Natural language processing is the use of software to communicate in ordinary human languages, such as English and Chinese. It falls under the broad area of artificial intelligence. Computer pioneer Alan Turing believed that for a computer to ”think,” it would have to be able to accept natural-language text. Many chatbots rely on NLP to process user input.
NLP can also be called NLU – Natural Language Understanding – to emphasize the goal of understanding the main intent. NLP focuses on processing natural language, with focus on things like sentence structure, word cases, and semantics. NLP may tell that in the sentence ”I am hungry”, ”being” is the main verb, it has present tense and a dozen other data points. NLU aims to simplify the sentence to a computer readable structured format, usually selecting the most suitable intent from the finite list of option available. For example, ”I am super hungry” is a request to show the menu.
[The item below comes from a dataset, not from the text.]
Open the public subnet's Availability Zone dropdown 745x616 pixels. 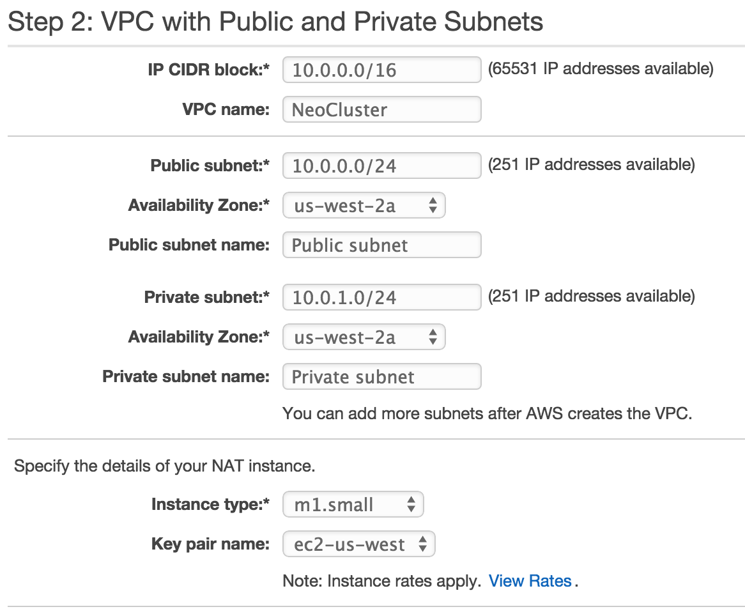point(364,206)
NLP focuses on understanding unrestricted text input. Producing output is a simpler job, since the software can work from templates. The two big issues in NLP are syntax and semantics. First it has to recognize the grammatical structure of a sentence, then it has to extract the meaning.
With spoken input, there is an additional step at the beginning. The software has to identify the sounds of the user’s voice and convert them into words. This stage often includes machine learning to adapt to a particular user’s voice.
The difficulties in NLP
Natural-language statements are often ambiguous. Suppose that a customer says to a purchasing system, ”I want to buy another one.” Does that mean ”I want to buy one more” or ”I want to buy a different one instead”? Software needs to recognize ambiguities, pick the most likely interpretation based on the context, and backtrack if the user objects.
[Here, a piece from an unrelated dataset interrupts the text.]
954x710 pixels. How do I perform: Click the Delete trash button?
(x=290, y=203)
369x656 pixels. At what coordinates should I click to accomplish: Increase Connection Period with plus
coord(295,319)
In an extended interaction, statements will refer back to previous ones, and the software needs to get the referents of pronouns right. What does the ”it” in ”I would like to order it?” mean in the context of the earlier discussion?
An inexact science
Human input isn’t always precisely correct. Even when they know they’re communicating with a computer, people will use sentence fragments, incorrect grammar, and misspelled words. NLP software needs a reasonably high level of tolerance for them, or it will constantly fail to handle input. Much of NLP is based on probabilities; it decides which of several possible interpretations is most likely.
NLP is constantly improving but will never be a perfect science. More formal input methods are necessary when precision is important, but natural-language input is a user-friendly and convenient method for many situations.